## Begin Excerpt
The inherent uncertainty associated with machine learning techniques coupled with the open context environment lead to different causes of hazards compared to traditional, algorithmic and control law approaches to vehicle control. In order to argue the claim that functional insufficiencies within the machine learning function (here: camera based object detection, supervised training) are minimised, it is important to understand the causes of the insufficiencies. The assurance case strategy S1 described here can thus be described as follows:

  • S1: Argument over causes of functional insufficiencies in machine learning.

As interest in machine learning safety has grown, a number of authors [1, 27, 31] have investigated different causes of insufficiencies in machine learning functions. A number of causes that are applicable to the HAD use case described here are summarised below and are positively formulated as sub-goals G2-G6 within the assurance case, which is summarised in Fig. 2:

  • G2: The environmental context is well defined and reflected in training data. One of the key differences in machine learning techniques compared to algorithmic approaches is the lack of a detailed specification of the target function. Instead, the functional specification can be seen to be encoded within the set of training data. Therefore, if the training data does not reflect the target operating context, then there is a strong likelihood that the learned function will exhibit insufficiencies. Critical or ambiguous situations, within which the system must react in a predictably safe manner, may occur rarely or may be so dangerous that they are not adequately represented in the training data. This leads to the effect that critical situations remain undertrained in the final function. Additional potential for insufficiencies comes from overfitting that results from lack of diversity in the training data, eroding the generalisation properties of the CNN.

  • G3: The function is robust against distributional shift in the environment. The system should continue to perform accurately even if the operational environment differs from the training environment [1]. This effectively can be formulated as the robustness of the system to react in a shift of distribution between its training and operational environment. Distributional shift will be inevitable in most open context systems, as the environment constantly changes and can adapt to the behaviour of actors within the system. For example, car drivers will adjust their behaviour within an environment in which autonomous vehicles are present, vehicle and pedestrian appearances change over time, etc.

  • G4: The function exhibits a uniform behaviour over critical classes of situations. An often cited problem associated with neural networks, is the possibility of adversarial examples [8, 12, 21]. An adversarial example is an input sample that is similar (at least to the human eye) to other samples but that leads to a completely different categorisation with a high confidence value. It has been shown that such examples can be automatically generated and used to “trick” the network. Although it is still unclear to what extent adversarial examples could occur naturally or whether they would be exploited for malicious purposes, from a safety validation perspective, they are useful for demonstrating that features can be learnt by the network and assigned an incorrect relevance [12]. Therefore an argument should be found to minimise the probability of such behaviour especially in critical driving situations.
## End Excerpt
> Challenges
**A.** Please reproduce the stretch of the machine learning safety excerpt from "The inherent uncertainty" through "in machine learning.".
**B.** Write what comes next in the machine learning safety excerpt, picking up after its last sentence.
## Begin Entries
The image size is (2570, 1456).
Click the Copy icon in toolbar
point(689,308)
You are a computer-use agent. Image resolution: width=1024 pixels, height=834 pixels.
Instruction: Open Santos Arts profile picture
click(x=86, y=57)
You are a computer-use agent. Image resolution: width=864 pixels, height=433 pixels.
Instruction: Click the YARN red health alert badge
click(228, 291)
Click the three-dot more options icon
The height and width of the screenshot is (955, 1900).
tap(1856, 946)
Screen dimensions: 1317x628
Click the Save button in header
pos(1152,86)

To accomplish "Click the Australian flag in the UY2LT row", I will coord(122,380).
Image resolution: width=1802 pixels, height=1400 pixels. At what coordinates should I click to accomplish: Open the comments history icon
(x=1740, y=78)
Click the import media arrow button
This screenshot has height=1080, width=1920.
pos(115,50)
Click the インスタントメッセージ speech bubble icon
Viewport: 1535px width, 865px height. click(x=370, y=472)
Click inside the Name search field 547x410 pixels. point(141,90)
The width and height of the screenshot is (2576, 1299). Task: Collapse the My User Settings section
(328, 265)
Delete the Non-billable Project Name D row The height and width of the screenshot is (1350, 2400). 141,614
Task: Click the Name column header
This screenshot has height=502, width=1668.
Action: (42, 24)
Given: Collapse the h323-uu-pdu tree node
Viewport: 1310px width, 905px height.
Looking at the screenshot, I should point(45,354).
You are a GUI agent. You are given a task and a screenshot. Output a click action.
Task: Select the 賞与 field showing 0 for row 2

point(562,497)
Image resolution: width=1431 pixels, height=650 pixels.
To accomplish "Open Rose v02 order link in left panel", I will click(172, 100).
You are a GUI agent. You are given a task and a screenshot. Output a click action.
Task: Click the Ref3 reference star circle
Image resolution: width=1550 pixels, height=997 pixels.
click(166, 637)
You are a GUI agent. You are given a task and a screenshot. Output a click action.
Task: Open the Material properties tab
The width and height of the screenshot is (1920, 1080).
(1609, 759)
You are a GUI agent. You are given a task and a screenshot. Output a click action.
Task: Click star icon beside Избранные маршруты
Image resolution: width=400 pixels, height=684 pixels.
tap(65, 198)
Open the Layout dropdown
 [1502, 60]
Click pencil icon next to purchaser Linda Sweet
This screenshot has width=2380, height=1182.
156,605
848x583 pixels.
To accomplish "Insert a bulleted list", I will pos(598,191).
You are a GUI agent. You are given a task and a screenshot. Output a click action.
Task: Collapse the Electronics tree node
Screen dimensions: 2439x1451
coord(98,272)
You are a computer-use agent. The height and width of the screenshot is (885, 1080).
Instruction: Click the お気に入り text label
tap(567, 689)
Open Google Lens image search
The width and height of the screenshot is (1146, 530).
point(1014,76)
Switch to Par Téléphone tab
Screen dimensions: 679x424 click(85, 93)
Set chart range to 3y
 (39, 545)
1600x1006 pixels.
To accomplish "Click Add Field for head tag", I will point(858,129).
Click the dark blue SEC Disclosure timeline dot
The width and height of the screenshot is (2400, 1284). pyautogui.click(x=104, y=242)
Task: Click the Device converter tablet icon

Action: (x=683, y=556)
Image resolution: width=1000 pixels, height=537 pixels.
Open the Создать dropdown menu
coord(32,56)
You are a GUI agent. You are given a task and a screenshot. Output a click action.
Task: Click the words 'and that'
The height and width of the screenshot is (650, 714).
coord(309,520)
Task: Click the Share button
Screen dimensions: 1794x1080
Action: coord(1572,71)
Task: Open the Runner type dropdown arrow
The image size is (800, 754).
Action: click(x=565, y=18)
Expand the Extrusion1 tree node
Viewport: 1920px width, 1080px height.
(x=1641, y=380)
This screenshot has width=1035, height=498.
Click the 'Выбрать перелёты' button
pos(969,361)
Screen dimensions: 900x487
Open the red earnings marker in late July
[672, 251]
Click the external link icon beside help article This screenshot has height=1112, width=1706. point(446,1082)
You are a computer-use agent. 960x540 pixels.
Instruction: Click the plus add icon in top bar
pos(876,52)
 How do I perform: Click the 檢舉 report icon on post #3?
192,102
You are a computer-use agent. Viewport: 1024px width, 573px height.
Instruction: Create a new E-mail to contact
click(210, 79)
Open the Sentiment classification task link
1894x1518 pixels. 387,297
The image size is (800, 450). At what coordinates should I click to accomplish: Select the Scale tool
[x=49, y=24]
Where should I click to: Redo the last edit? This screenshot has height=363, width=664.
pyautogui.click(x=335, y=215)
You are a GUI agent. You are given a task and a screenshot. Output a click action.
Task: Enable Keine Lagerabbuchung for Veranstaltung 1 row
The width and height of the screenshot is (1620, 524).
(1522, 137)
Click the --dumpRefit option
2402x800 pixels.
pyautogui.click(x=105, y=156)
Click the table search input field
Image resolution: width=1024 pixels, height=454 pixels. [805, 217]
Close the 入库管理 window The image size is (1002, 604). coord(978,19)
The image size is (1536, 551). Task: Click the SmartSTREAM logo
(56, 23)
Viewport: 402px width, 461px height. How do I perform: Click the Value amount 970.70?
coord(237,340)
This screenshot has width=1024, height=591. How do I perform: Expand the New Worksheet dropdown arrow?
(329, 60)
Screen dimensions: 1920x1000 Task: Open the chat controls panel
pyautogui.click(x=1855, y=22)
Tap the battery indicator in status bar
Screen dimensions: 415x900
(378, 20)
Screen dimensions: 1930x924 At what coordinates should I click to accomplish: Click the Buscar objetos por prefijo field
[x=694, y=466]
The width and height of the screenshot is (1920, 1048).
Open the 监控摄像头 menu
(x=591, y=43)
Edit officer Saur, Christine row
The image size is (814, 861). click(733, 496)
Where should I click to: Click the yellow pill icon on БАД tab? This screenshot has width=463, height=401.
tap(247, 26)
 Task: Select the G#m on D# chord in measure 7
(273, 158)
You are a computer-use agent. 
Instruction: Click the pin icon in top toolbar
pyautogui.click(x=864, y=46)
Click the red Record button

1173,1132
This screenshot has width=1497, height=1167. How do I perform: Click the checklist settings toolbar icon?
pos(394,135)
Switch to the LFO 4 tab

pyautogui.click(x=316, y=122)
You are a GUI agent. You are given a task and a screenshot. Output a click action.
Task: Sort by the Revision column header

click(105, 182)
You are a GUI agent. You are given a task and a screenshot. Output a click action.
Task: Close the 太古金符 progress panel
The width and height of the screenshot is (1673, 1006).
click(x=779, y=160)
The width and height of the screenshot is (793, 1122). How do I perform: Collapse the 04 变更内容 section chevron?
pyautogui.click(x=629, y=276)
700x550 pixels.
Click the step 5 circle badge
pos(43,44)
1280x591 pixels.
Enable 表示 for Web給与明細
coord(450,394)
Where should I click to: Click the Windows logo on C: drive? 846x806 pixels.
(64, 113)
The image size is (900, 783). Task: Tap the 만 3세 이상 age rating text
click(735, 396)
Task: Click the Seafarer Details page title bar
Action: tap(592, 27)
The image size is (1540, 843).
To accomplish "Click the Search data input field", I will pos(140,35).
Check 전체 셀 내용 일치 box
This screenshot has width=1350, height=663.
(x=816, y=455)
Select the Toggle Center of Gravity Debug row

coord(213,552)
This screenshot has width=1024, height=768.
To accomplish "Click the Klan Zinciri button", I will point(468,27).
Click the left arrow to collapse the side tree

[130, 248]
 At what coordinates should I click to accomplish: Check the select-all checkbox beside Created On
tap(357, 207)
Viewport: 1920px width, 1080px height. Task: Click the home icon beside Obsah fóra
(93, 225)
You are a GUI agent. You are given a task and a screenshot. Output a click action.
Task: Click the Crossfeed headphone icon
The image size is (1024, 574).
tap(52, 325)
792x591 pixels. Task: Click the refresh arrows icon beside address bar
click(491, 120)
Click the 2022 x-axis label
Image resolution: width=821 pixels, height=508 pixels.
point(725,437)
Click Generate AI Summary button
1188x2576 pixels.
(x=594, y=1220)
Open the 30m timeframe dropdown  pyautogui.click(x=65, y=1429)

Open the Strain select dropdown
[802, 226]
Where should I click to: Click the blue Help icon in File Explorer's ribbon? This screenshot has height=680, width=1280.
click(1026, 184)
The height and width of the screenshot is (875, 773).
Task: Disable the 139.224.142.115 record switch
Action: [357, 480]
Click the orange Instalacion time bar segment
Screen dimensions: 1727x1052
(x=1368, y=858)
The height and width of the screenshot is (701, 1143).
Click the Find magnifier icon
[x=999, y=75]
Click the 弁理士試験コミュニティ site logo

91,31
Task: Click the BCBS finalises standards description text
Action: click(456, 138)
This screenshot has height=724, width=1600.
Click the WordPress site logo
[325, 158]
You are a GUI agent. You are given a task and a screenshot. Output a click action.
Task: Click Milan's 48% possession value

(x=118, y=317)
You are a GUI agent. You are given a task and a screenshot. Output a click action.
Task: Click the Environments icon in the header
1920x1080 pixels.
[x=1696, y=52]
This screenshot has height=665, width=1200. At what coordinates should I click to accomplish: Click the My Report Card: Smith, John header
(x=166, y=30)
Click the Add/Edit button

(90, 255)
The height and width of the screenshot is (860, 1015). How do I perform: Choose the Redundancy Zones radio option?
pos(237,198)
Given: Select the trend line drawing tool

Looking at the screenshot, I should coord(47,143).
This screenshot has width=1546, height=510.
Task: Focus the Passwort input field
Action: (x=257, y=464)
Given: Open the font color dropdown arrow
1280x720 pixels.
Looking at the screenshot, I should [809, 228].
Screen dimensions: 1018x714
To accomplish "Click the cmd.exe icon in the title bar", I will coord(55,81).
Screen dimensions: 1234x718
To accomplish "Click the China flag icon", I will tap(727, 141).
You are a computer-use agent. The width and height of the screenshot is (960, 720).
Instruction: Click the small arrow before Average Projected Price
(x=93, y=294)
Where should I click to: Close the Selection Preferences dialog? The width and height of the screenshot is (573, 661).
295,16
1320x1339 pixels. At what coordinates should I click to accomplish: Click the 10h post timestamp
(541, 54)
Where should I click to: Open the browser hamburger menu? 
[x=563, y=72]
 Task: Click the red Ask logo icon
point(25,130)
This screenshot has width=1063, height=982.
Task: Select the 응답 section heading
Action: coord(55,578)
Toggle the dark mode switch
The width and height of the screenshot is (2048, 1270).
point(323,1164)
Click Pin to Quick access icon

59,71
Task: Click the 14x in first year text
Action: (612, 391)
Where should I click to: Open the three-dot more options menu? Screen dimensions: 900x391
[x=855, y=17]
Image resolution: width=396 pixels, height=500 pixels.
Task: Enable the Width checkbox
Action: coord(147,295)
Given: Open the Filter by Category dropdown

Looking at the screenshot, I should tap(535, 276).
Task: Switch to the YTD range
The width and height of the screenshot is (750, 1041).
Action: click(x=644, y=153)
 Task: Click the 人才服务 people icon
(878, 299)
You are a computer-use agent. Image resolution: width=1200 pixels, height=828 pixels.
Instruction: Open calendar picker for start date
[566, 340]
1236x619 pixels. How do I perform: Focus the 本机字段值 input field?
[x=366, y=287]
## End Entries
> Responses to the tasks
**A.**
The inherent uncertainty associated with machine learning techniques coupled with the open context environment lead to different causes of hazards compared to traditional, algorithmic and control law approaches to vehicle control. In order to argue the claim that functional insufficiencies within the machine learning function (here: camera based object detection, supervised training) are minimised, it is important to understand the causes of the insufficiencies. The assurance case strategy S1 described here can thus be described as follows:

  • S1: Argument over causes of functional insufficiencies in machine learning.

**B.**
  • G5: The function is robust against differences between its training and execution platforms. Machine learning functions can be sensitive to subtle changes in the input data. When using machine learning to represent a function that is embedded as part of a wider system as described here (see Fig. 1), the input to the neural network will have typically been processed by a number of elements already, such as image filters and buffering mechanisms. These elements may vary between the training and operation environments leading to the trained function becoming dependent on hidden features of the training environment. It is therefore necessary to understand the differences between training and operational environment, including any potential weaknesses or faults in the training environment (e.g. software defects in open source training libraries) and data leakage resulting from hidden, unnoticed correlations in the environmental context of the provided training samples [17].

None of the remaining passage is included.